Politics is never far from my real and virtual debating chamber but on this particular blackboard for brickbats you can get a better class of graffiti.
Earlier this week, I especially liked the reaction to Michael Goves' last ditch effort to dissuade teachers from taking part in yesterday's public services sector strike. His po-faced accusation that the teachers were spoiling for a fight and that their action would inconvenience parents drew the repost that inconvenience was indeed the point. The launch of an adjectival tirade followed, variously dubbing the education secretary (yes, oh ironic joy, the education secretary) a mendacious, pusillanimous and black-kettled fool.

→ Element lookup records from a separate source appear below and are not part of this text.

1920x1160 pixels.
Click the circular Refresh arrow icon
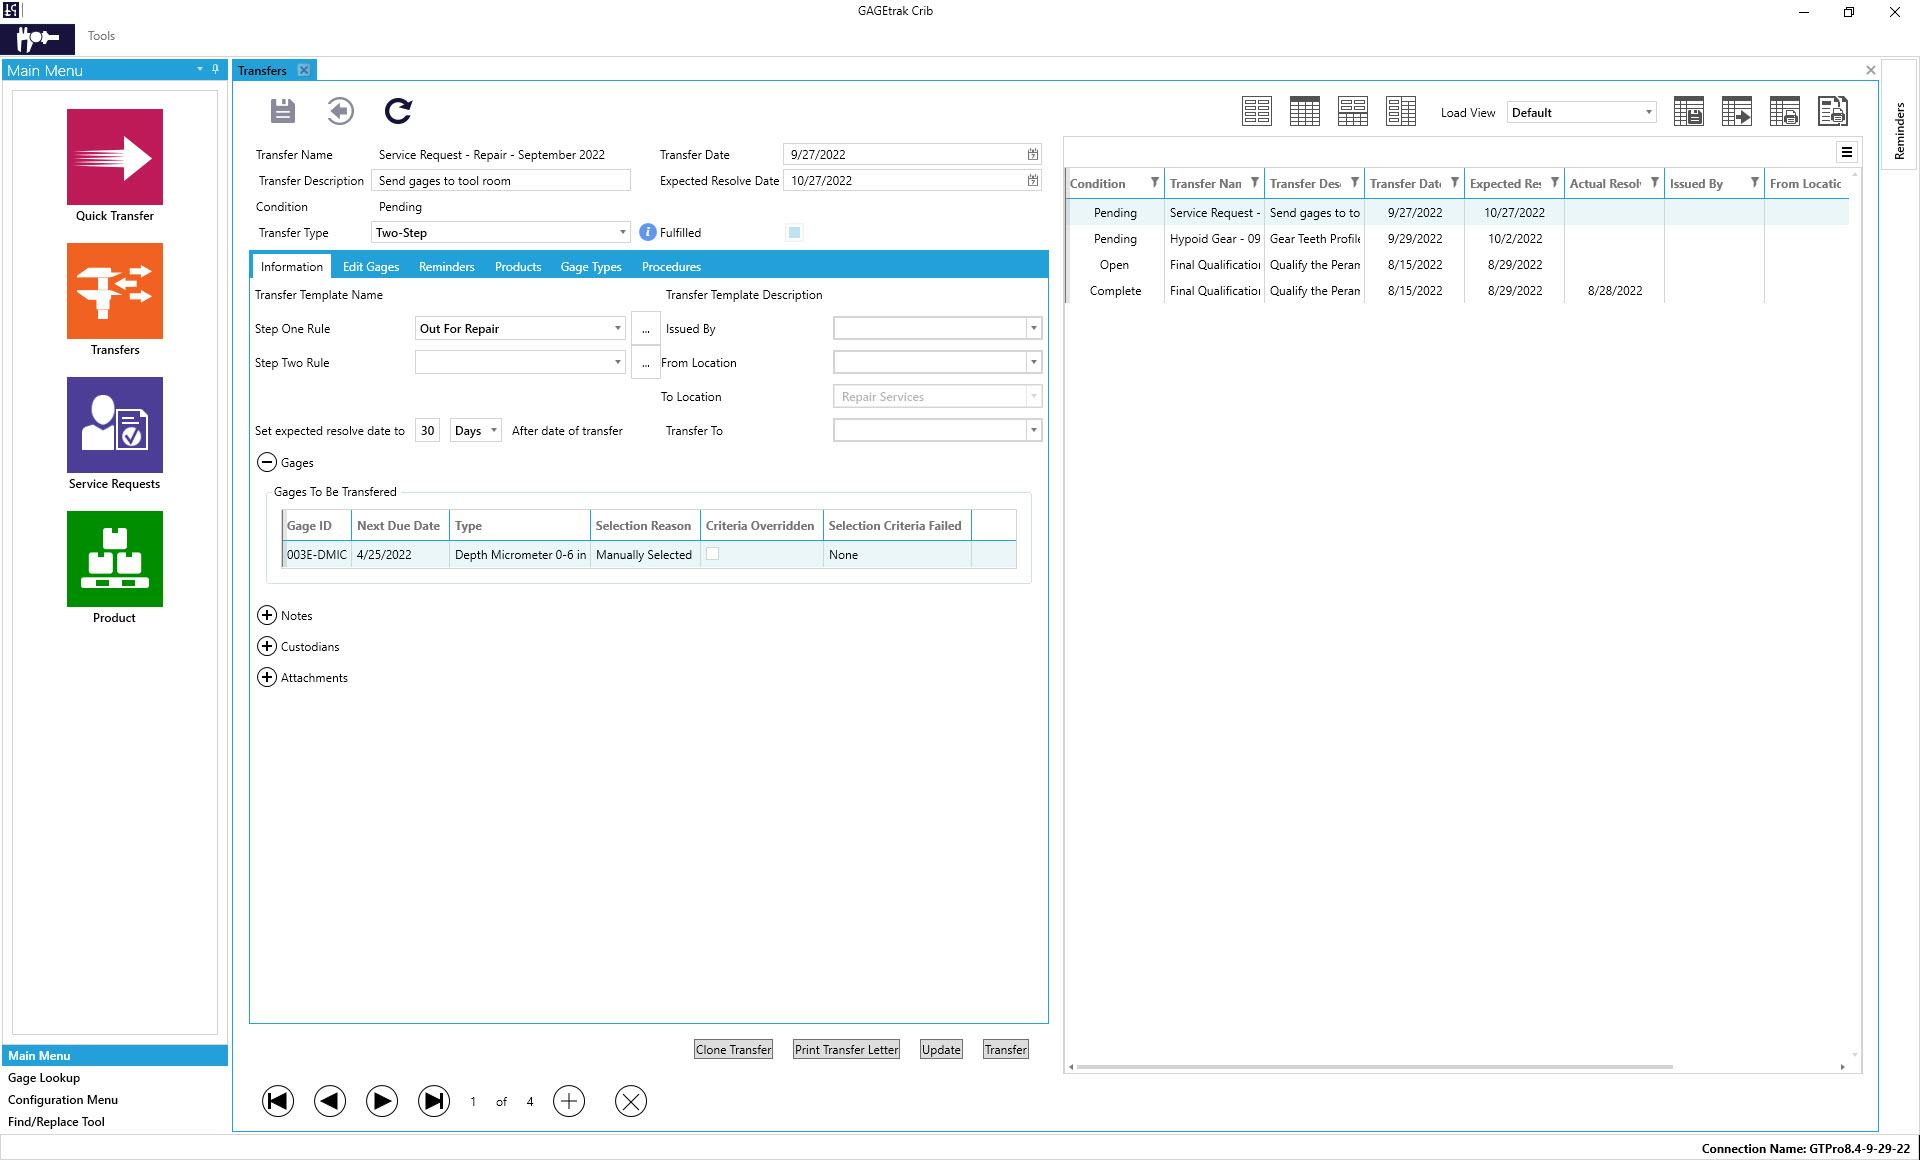point(398,111)
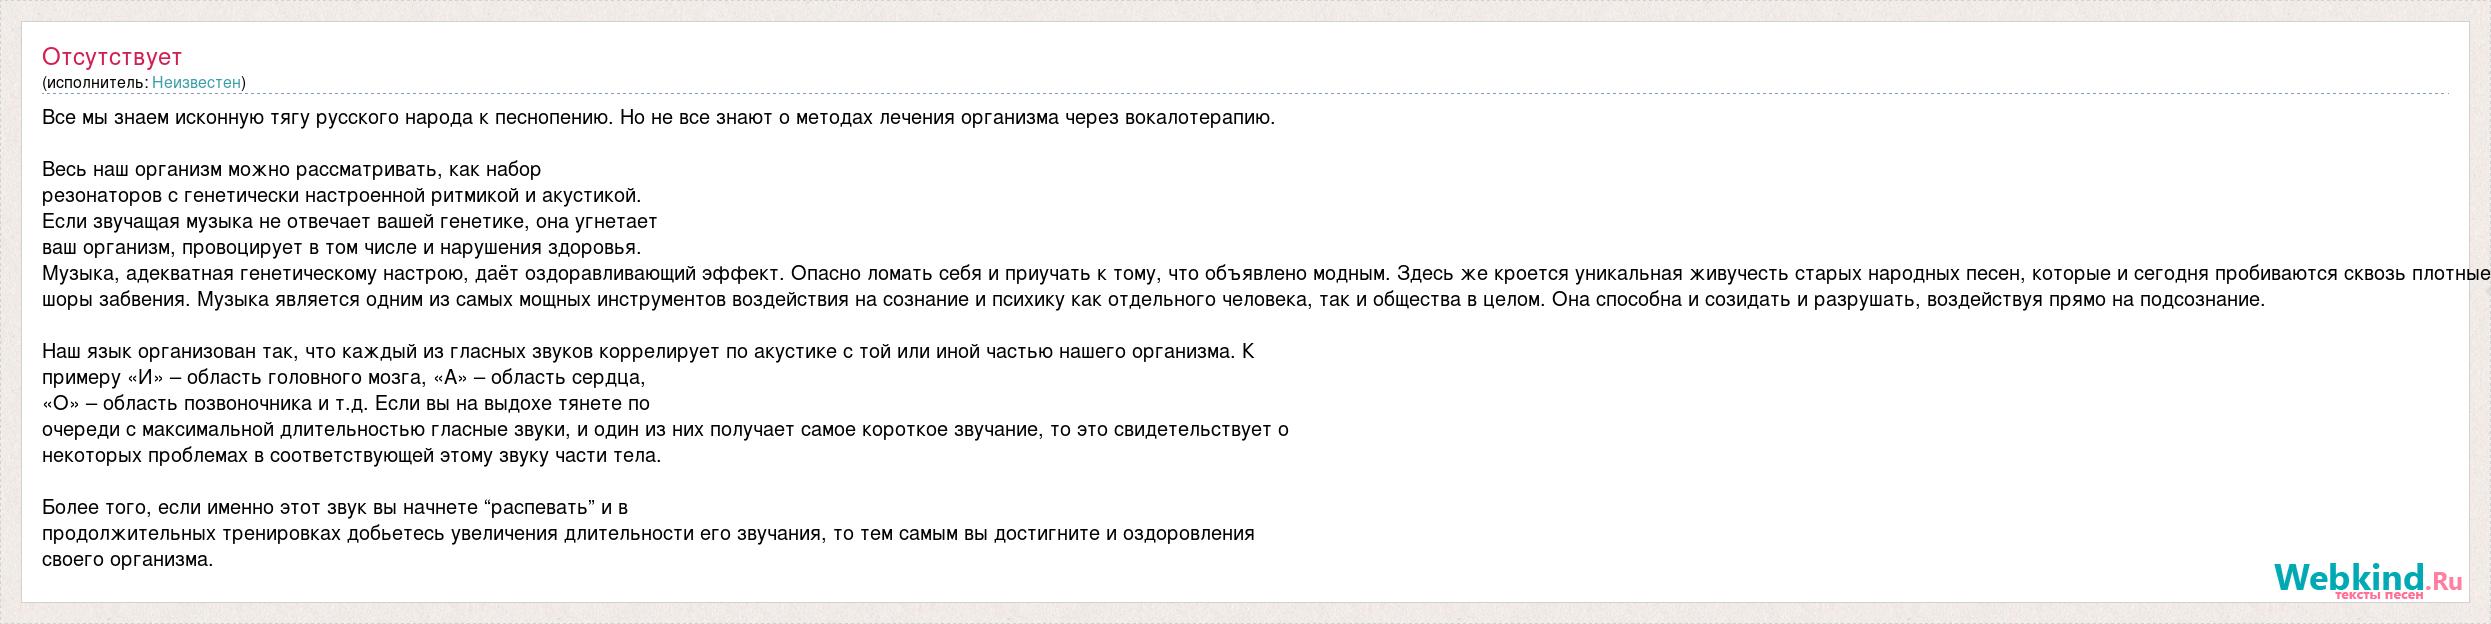The width and height of the screenshot is (2491, 624).
Task: Click the final line своего организма
Action: pos(128,559)
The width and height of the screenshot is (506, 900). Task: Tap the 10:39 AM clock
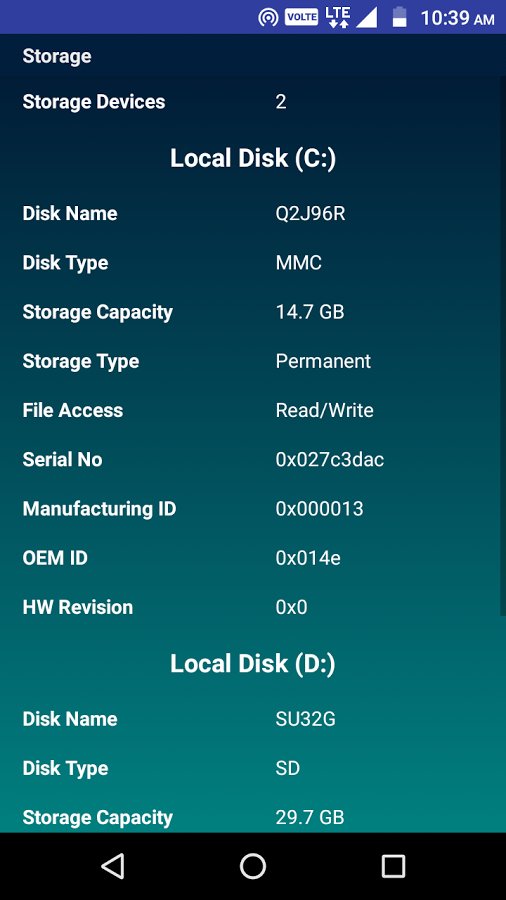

I also enjoyed the deep litter thinking of the wag who responded to my 140 character shorthand that local MP Elizabeth Truss had used this very page on Saturday to urge British people to aspire to jobs in a chicken factory and thus reduce the need for migrant workers.
We're stuffed, he wrote. All the chicken factories are now in Thailand.
If politics doesn't float your berating boat, there's always football. Managers' and pundits' comments on Match of the Day (#MotD) draw some nice invective that's a bit too rich for Canary Call or the Pink 'Un message board.
Like this week when QPR manager Neil Warnock reckoned Saturday's game was one that his team should have won. A detractor suggested the Norwich fans' least favourite football boss should take part in a Highland Games event. At least that's what I thought was meant.
It also works for participatory sport. Too puffed to respond to the bloke who yelled: 'Come on granddad, you can make it,' as I passed the 12-mile mark on Sunday's Norwich half marathon, I posted his cheek on a tweet. A supporter soon replied along the lines of: 'Bet the lazy man whose mother and father aren't married was standing still at the time. Well done mate.'
If the arts are your bag, BBC's The Review Show has its own online version of north London dinner party twaddle about 'palpable transcendence bordering on the apocryphal' and 'twisted parables for the twitter age' to have a pop at.
None of this will, of course, mean anything much to those of you who wouldn't, like me, have been better off being born of the genus phylum porifera with jellied mesohyl for brains. With no nervous systems, we depend on maintaining a constant flow through our bodies to sustain life. A sort of SpongeBob SquarePants.